Since 0.8.1 pyte does not support Python 2.x anymore so it makes sense to upgrade one of its dev dependencies, pyperf.

Receive via environ the geometry of the screen to test with a default of 24 lines by 80 columns. Add this and the input file into Runner's metadata so it is preserved in the log file (if any)

Implement three more benchmark scenarios for testing screen.display, screen.reset and screen.resize. For the standard 24x80 geometry, these methods have a negligible cost however of larger geometries, they can be up to 100 times slower than stream.feed so benchmarking them is important. Changed how the metadata is stored so on each bench_func call we encode which scenario are we testing, with which screen class and geometry.

A shell script to test all the captured input files and run them under different terminal geometries (24x80, 240x800, 2400x8000, 24x8000 and 2400x80). These settings aim to stress pyte with larger and larger screens (by a 10 factor on both dimensions and on each dimension separately).

The input files in the tests/captured must be loaded with ByteStream and not Stream, otherwise the \r are lost and the benchmark results may not reflect real scenarios.

The former `for x in range(...)` implementation iterated over the all the possibly indexes (for columns and lines) wasting cyclies because some of those indexes (and in some cases most) pointed to non-existing entries. These non-existing entries were faked and a default character was returned in place. This commit instead makes display to iterate over the existing entries. When gaps between to entries are detected, the gap is filled with the same default character without having to pay for indexing non-entries. Note: I found that in the current implementation of screen, screen.buffer may have entries (chars in a line) outside of the width of the screen. At the display method those are filtered out however I'm not sure if this is not a real bug that was uncovered because never we iterated over the data entries. If this is true, we may be wasting space as we keep in memory chars that are outside of the screen.

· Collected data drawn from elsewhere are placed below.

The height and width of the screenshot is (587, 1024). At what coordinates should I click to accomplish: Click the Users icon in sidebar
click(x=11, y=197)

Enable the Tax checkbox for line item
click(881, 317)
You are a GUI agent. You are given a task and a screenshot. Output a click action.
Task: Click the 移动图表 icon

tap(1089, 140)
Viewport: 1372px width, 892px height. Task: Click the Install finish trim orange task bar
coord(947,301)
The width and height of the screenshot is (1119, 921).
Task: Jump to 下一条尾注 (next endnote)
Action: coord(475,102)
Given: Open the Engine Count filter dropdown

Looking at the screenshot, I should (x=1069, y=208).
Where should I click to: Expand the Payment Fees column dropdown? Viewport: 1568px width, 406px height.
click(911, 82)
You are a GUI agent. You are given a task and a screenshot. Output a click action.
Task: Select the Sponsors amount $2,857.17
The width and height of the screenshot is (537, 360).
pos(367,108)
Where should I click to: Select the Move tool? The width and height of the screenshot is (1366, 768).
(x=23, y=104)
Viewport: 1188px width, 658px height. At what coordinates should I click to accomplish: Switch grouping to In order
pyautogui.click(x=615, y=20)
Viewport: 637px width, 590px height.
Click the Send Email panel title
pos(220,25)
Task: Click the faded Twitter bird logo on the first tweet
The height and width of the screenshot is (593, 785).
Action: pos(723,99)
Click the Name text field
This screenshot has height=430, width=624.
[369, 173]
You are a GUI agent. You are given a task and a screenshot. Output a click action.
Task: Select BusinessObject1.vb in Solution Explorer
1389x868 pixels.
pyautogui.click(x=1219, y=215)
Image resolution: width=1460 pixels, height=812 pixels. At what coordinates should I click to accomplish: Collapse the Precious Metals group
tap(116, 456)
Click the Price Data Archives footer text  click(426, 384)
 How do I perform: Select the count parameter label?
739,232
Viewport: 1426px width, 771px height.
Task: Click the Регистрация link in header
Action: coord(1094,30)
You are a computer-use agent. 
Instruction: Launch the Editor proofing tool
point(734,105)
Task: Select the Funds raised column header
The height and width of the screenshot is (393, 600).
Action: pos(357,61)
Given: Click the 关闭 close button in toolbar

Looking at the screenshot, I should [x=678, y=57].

Python generators (yield) and function calls are slower then normal for-loops. Improve screen.display by x1 to x1.8 times faster by inlining the code.

The assert that checks the width of each char is removed from screen.display and put it into the tests. This ensures that our test suite maintains the same quality and at the same time we make screen.display ~x1.7 faster.

Instead of computing it on each screen.display, compute the width of the char once on screen.draw and store it in the Char tuple. This makes screen.display ~x1.10 to ~x1.20 faster and it makes stream.feed only ~x1.01 slower in the worst case. This negative impact is due the change on screen.draw but measurements on my lab show inconsistent results (stream.feed didn't show a consistent performance regression and ~x1.01 slower was the worst value that I've got).

Fetch some attributes that were frequently accessed in the for-loop of screen.draw avoiding accessing them on each iteration. Most of them remain constant within the draw() method anyways. Others, like cursor.x, cursor.y and line are updated infrequently inside the for-loop so it still faster pre-fetch them outside and update them if needed than accessing them on each iteration. Benchmark results show stream.feed is x1.20 to x2.0 faster with these optimizations. Benchmark files that have more control sequences (like htop, mc and vim) have a lower improvement as the parsing of these sequences dominates the runtime of stream.feed.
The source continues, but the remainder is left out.